» **Exercise description**:
From the entries below, please output exactly the lines starting at the one containing "This screenshot has width=703, height=247." and ending at the one containing "Expand the LTC ticker options", both included.

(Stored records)
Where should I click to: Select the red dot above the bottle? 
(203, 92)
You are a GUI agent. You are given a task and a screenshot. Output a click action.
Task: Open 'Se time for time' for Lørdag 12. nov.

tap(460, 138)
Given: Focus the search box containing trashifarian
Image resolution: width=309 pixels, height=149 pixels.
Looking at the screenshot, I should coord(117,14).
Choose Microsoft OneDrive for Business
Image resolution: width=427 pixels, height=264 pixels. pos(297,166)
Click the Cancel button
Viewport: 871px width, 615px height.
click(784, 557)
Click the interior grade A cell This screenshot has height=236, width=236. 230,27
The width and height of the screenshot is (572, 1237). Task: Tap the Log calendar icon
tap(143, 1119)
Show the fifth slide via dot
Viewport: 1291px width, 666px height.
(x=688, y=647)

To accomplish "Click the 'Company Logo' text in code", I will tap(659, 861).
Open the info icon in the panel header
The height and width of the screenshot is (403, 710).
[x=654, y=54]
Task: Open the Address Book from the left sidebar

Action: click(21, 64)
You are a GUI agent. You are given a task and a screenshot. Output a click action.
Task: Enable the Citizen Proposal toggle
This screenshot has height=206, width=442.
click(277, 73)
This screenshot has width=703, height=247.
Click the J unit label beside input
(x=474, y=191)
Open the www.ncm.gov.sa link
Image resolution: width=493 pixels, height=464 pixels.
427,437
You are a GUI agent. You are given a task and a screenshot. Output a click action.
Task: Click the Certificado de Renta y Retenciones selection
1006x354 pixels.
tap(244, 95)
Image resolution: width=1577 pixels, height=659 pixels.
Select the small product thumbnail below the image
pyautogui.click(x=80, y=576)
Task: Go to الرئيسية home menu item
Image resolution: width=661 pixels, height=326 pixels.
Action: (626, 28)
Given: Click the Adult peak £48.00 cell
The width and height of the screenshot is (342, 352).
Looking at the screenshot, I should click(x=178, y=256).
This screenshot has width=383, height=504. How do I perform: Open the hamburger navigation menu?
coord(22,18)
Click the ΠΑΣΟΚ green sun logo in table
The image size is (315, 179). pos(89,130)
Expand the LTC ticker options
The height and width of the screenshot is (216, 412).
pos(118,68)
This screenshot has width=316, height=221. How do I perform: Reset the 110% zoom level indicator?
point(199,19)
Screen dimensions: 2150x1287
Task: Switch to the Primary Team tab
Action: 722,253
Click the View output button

» **Exercise result**:
This screenshot has width=703, height=247.
Click the J unit label beside input
(x=474, y=191)
Open the www.ncm.gov.sa link
Image resolution: width=493 pixels, height=464 pixels.
427,437
You are a GUI agent. You are given a task and a screenshot. Output a click action.
Task: Click the Certificado de Renta y Retenciones selection
1006x354 pixels.
tap(244, 95)
Image resolution: width=1577 pixels, height=659 pixels.
Select the small product thumbnail below the image
pyautogui.click(x=80, y=576)
Task: Go to الرئيسية home menu item
Image resolution: width=661 pixels, height=326 pixels.
Action: (626, 28)
Given: Click the Adult peak £48.00 cell
The width and height of the screenshot is (342, 352).
Looking at the screenshot, I should click(x=178, y=256).
This screenshot has width=383, height=504. How do I perform: Open the hamburger navigation menu?
coord(22,18)
Click the ΠΑΣΟΚ green sun logo in table
The image size is (315, 179). pos(89,130)
Expand the LTC ticker options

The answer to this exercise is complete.